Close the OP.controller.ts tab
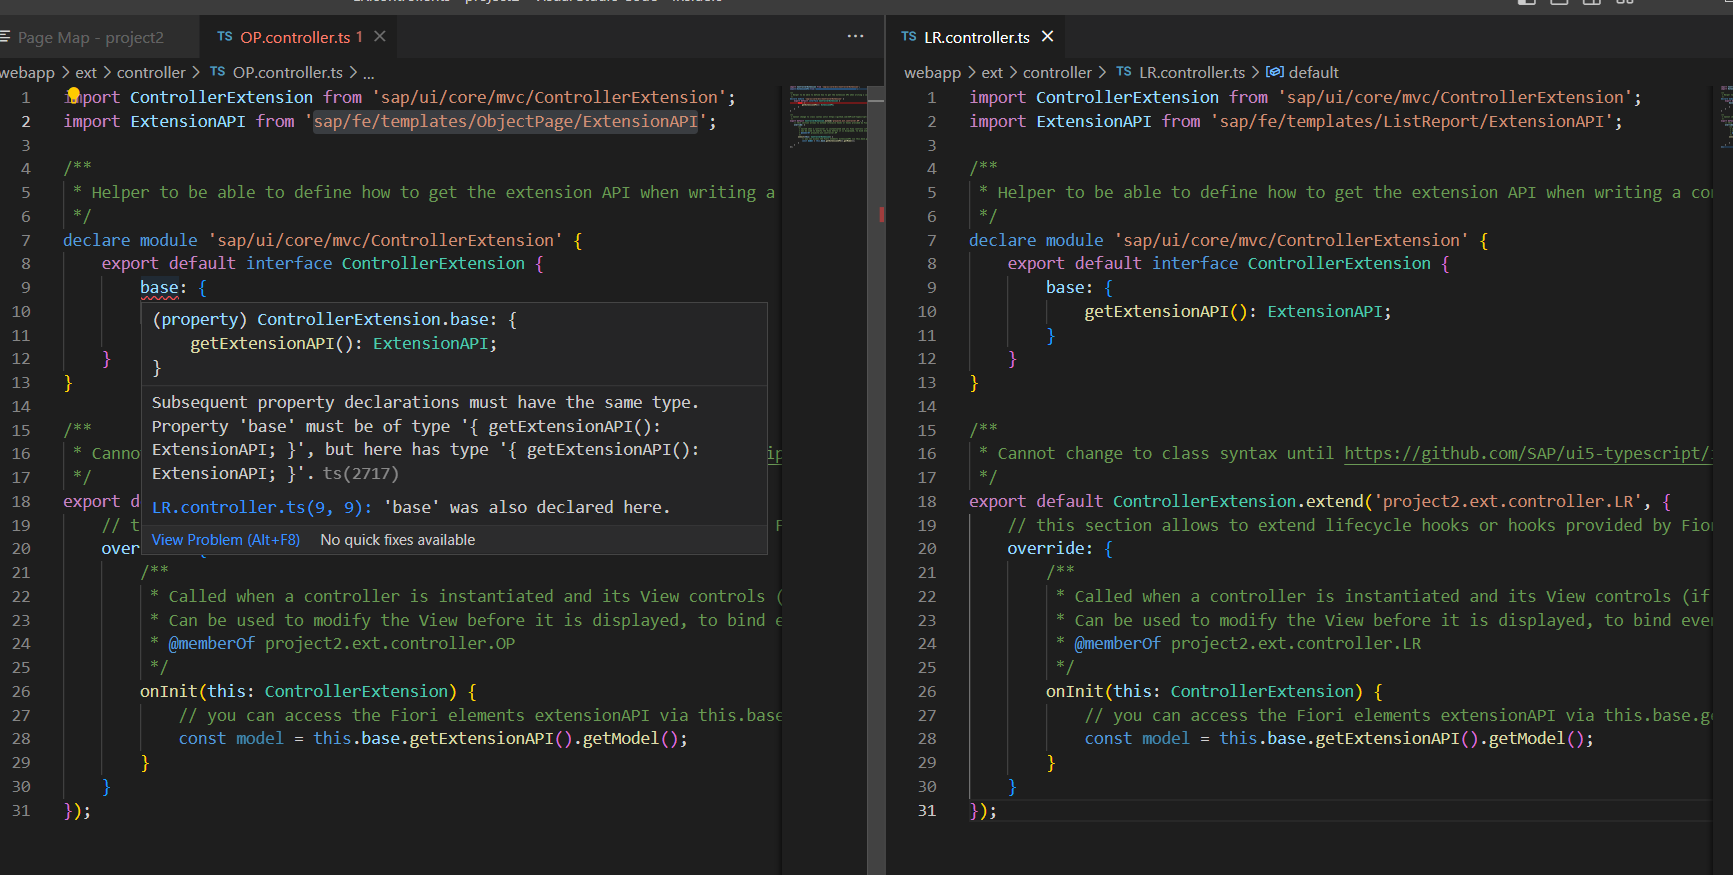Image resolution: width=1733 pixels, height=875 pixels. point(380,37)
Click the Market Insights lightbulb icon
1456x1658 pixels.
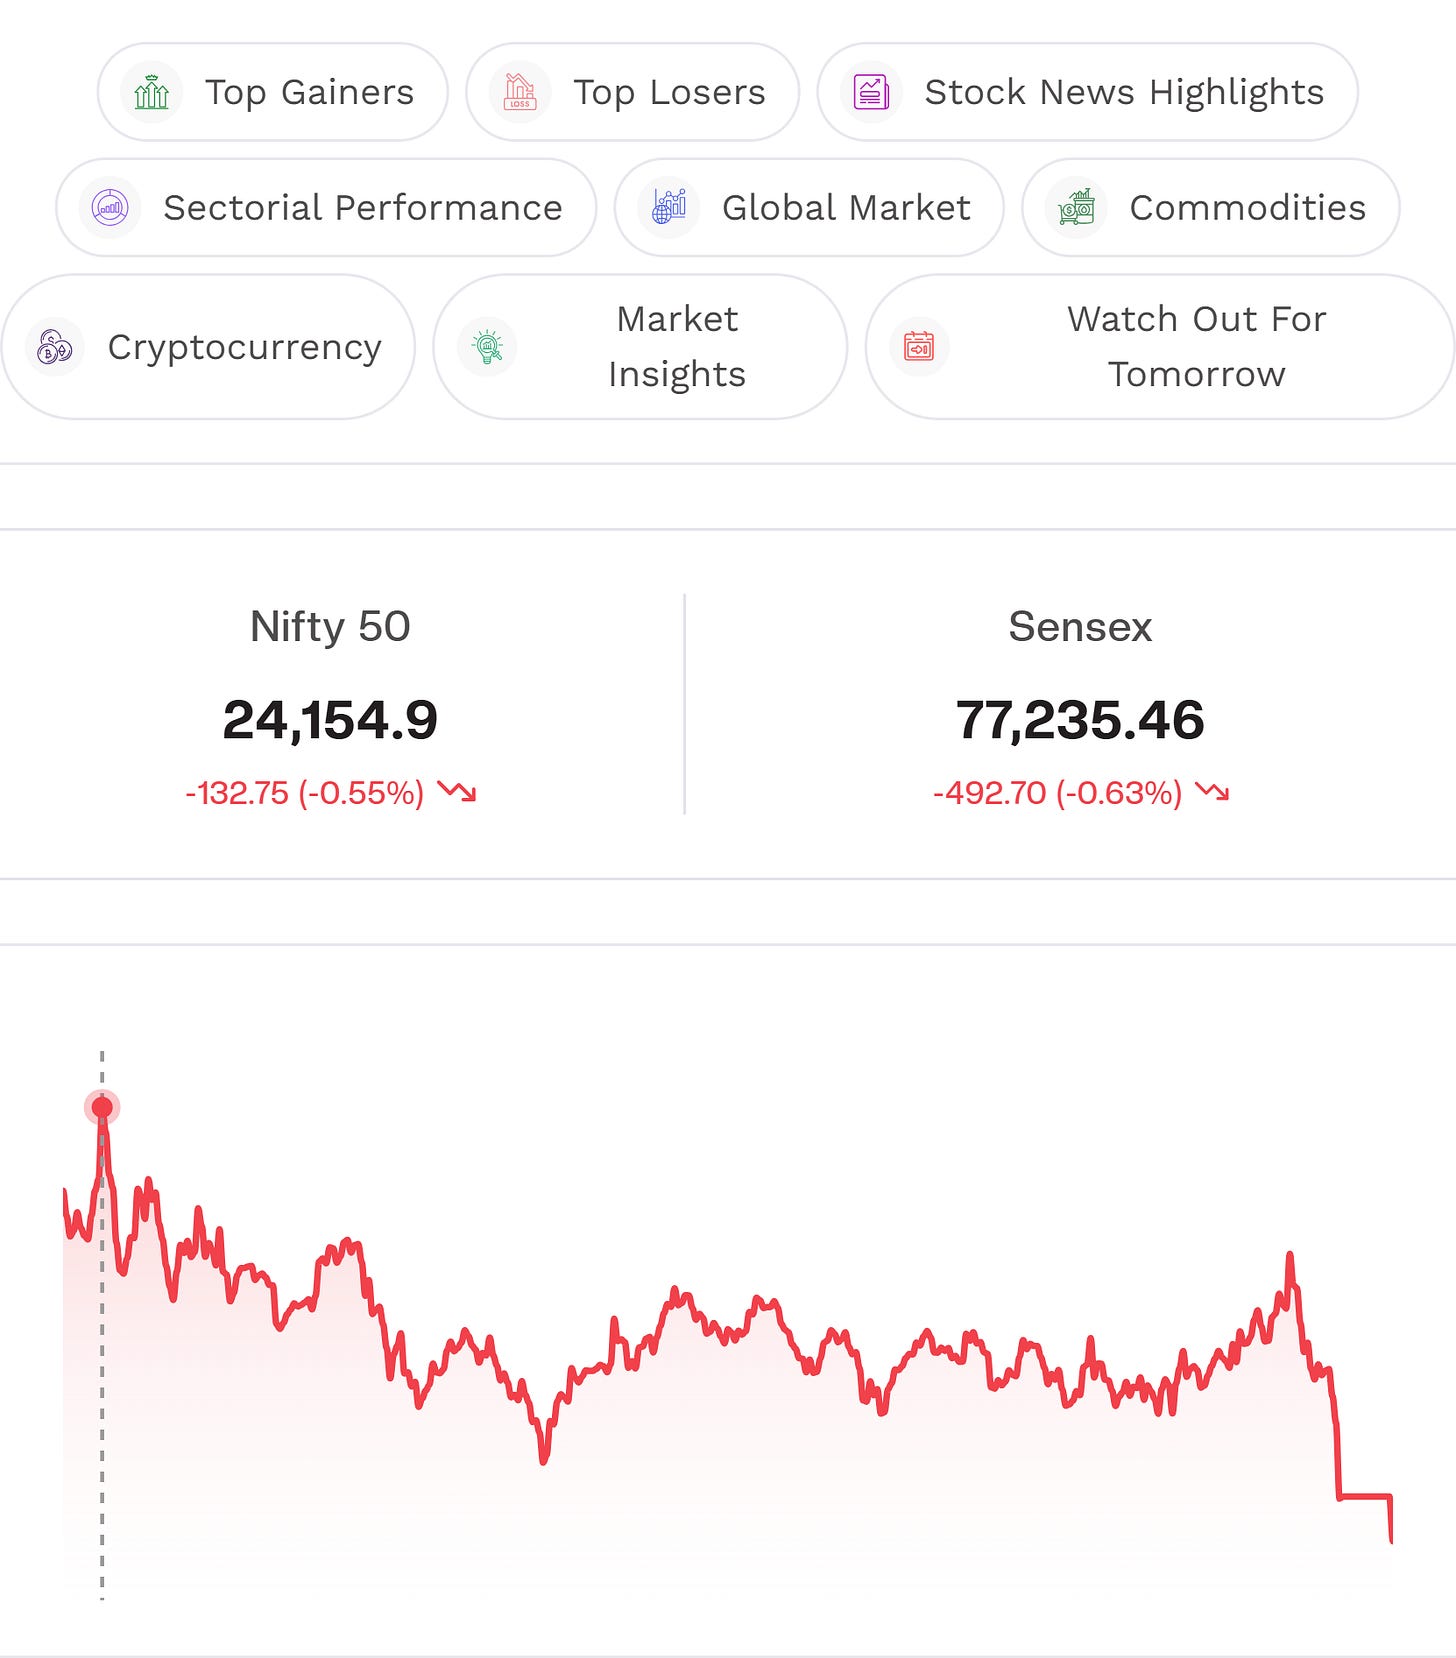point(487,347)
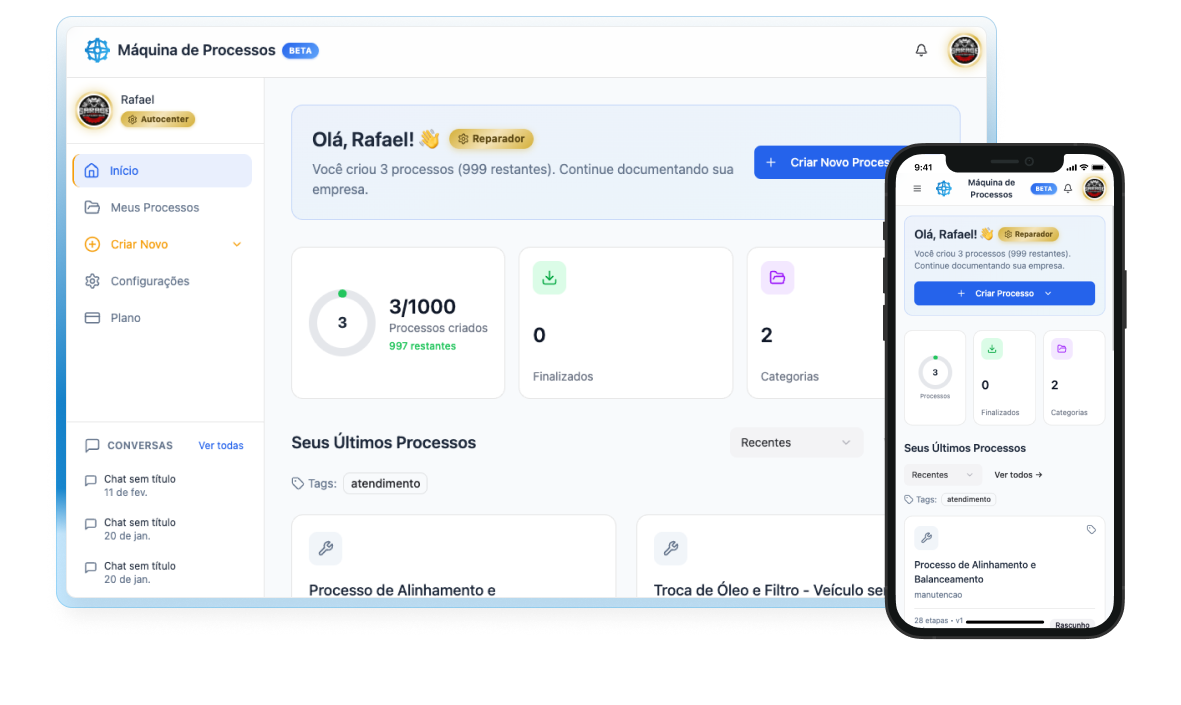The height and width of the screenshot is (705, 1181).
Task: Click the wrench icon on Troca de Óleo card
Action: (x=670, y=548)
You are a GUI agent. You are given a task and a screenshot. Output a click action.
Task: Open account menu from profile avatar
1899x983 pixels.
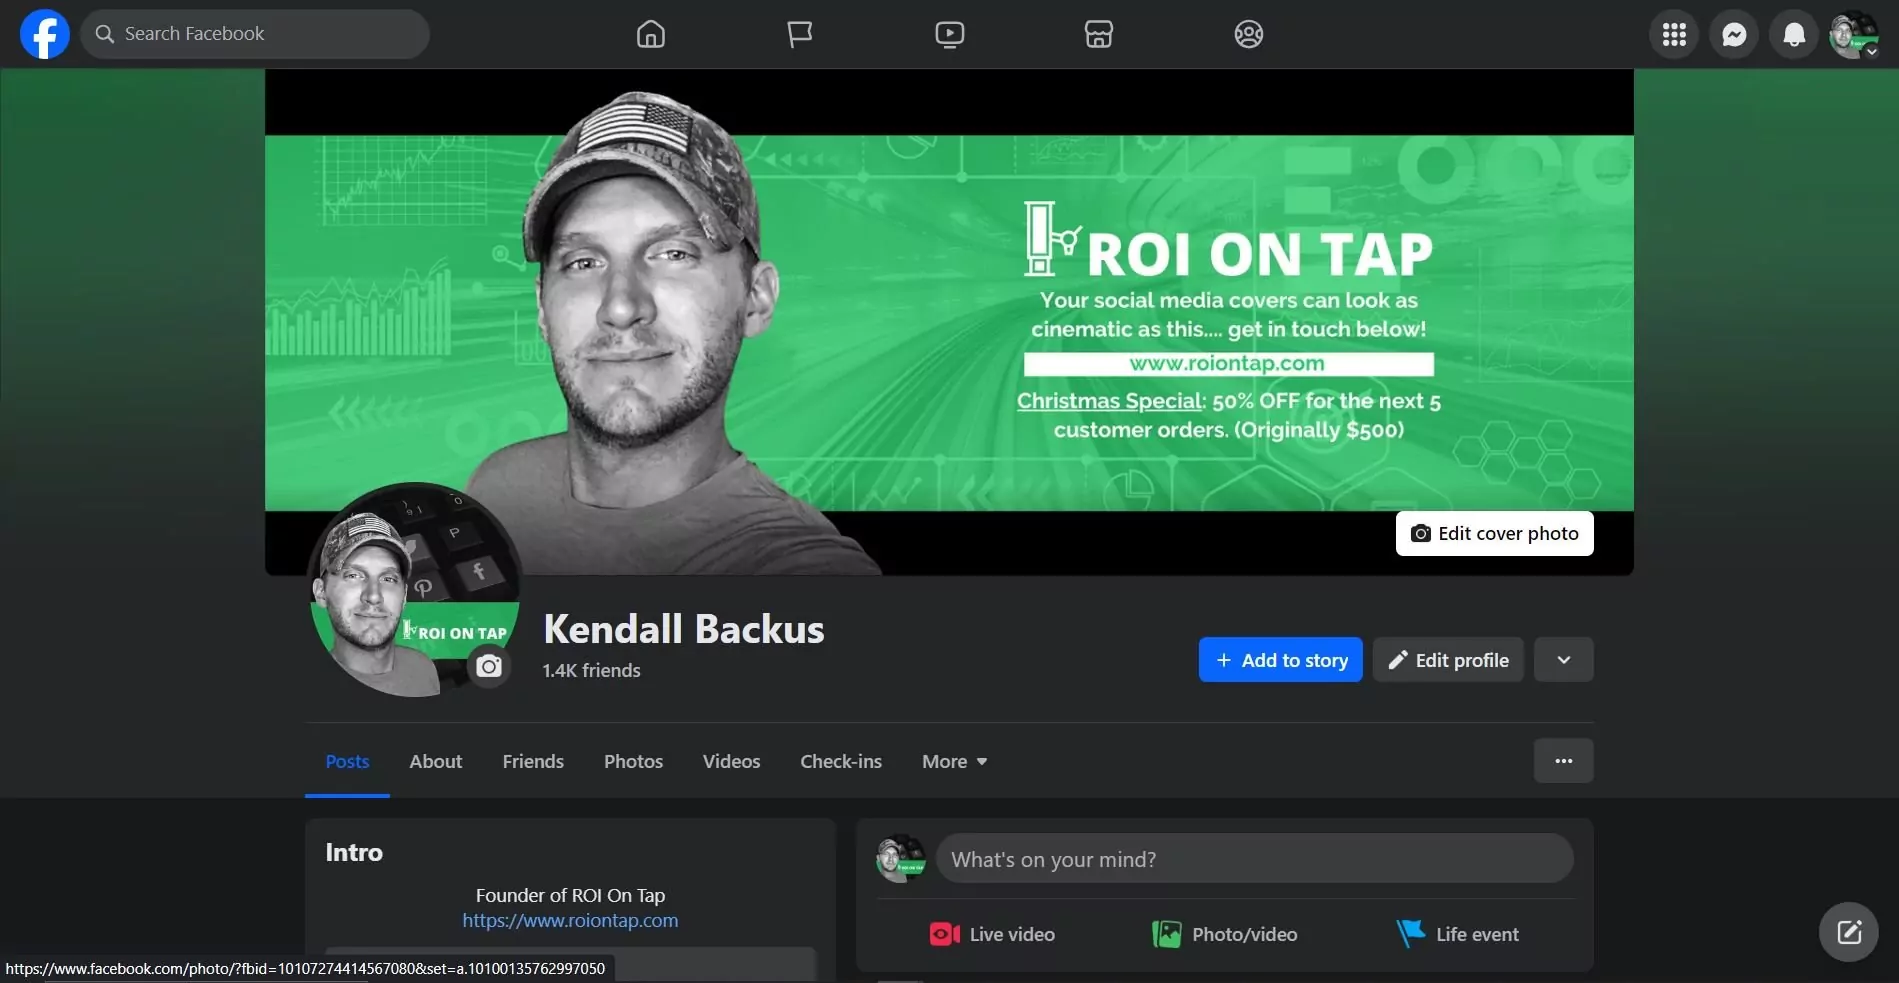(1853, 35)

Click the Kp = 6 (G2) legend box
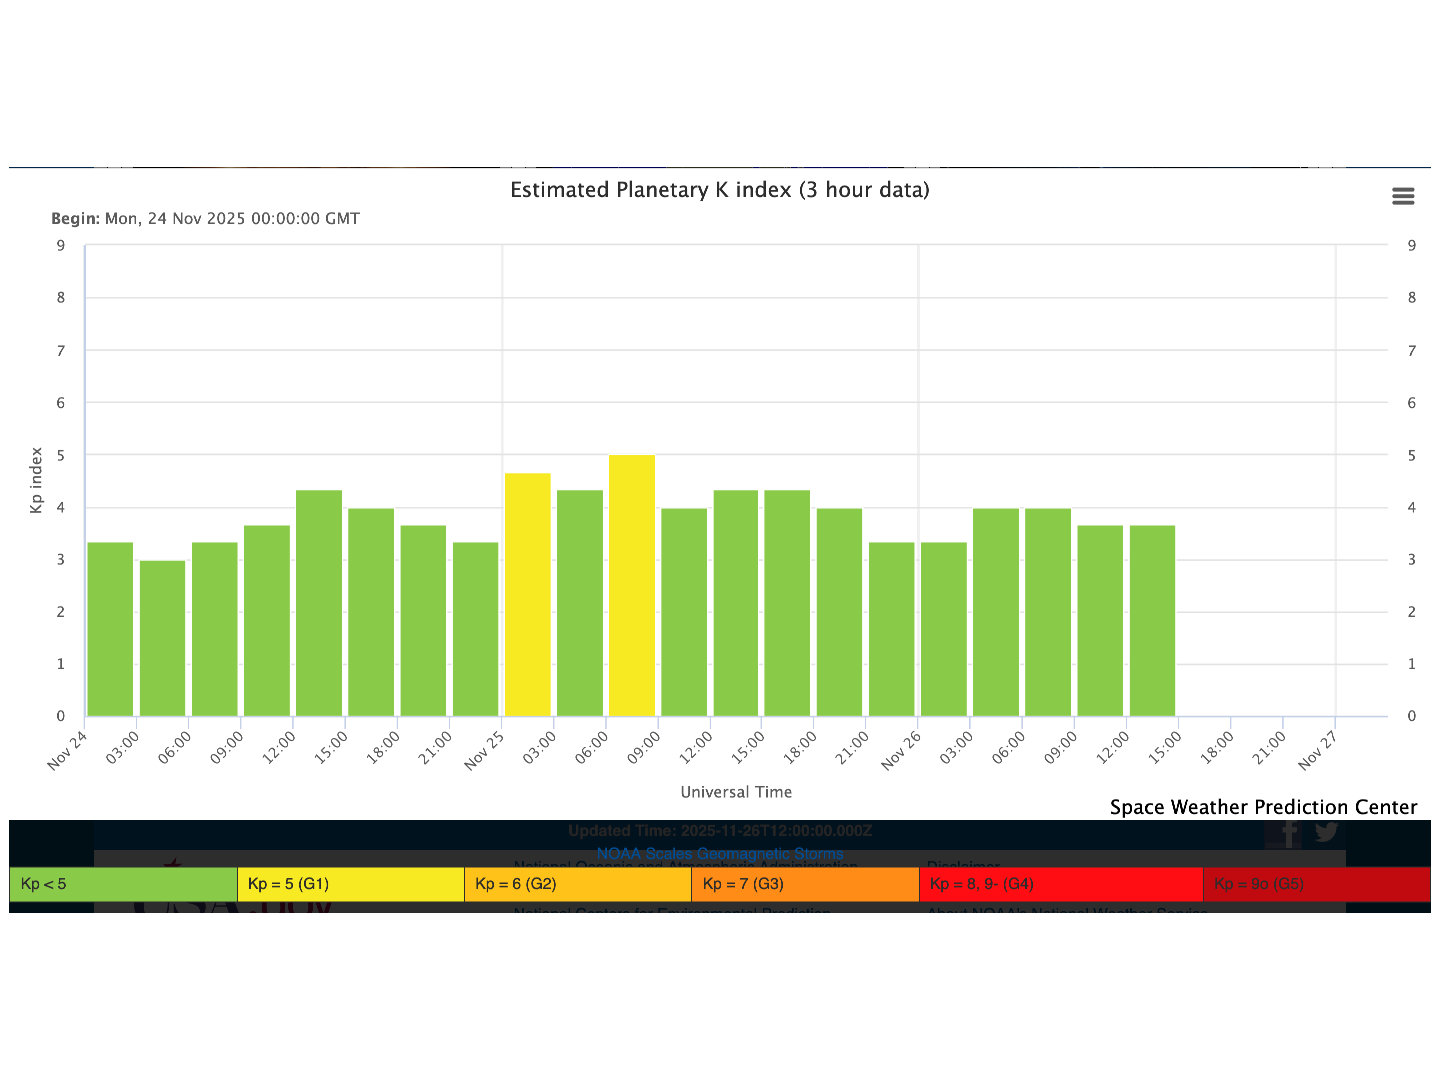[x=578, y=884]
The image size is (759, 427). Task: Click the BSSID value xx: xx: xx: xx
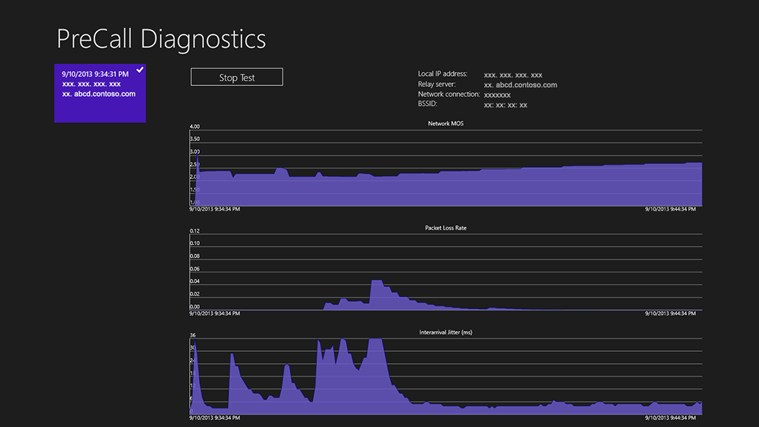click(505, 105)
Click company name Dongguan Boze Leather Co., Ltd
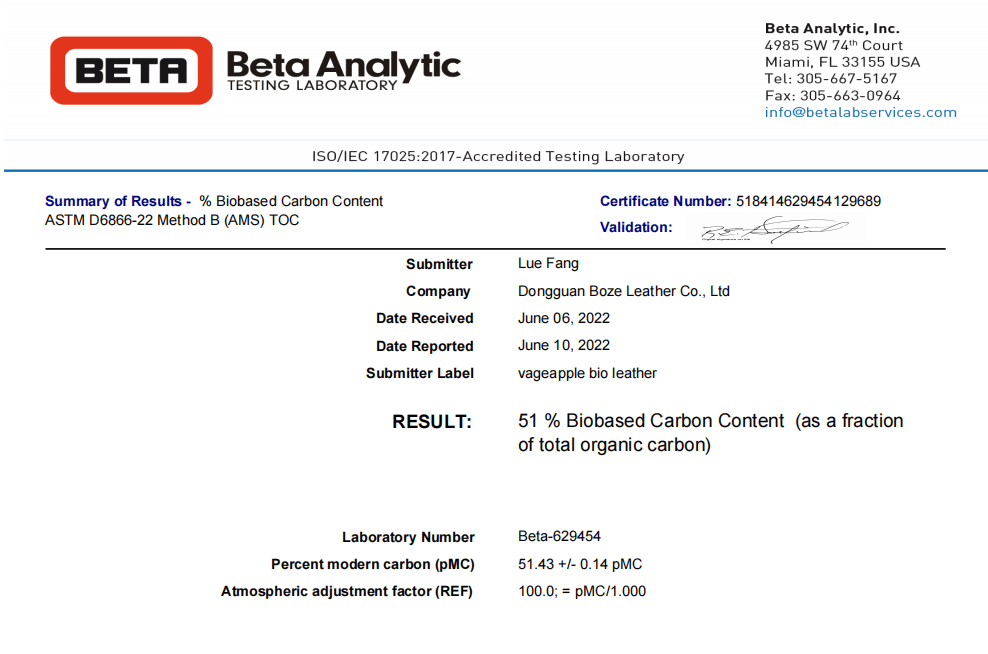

• _REQUIRED WORK_: From the first line to the last, retype the material exactly and exclude the pictures.

• _THE COMPLETED TASK_:
Close the OP.controller.ts tab
Image resolution: width=1733 pixels, height=875 pixels. point(380,37)
Click the Market Insights lightbulb icon
1456x1658 pixels.
point(487,347)
The height and width of the screenshot is (705, 1181).
Task: Click the wrench icon on Troca de Óleo card
Action: (x=670, y=548)
You are a GUI agent. You are given a task and a screenshot. Output a click action.
Task: Open account menu from profile avatar
1899x983 pixels.
(1853, 35)

Click the Kp = 6 (G2) legend box
[x=578, y=884]
The image size is (759, 427). Task: Click the BSSID value xx: xx: xx: xx
click(505, 105)
Click company name Dongguan Boze Leather Co., Ltd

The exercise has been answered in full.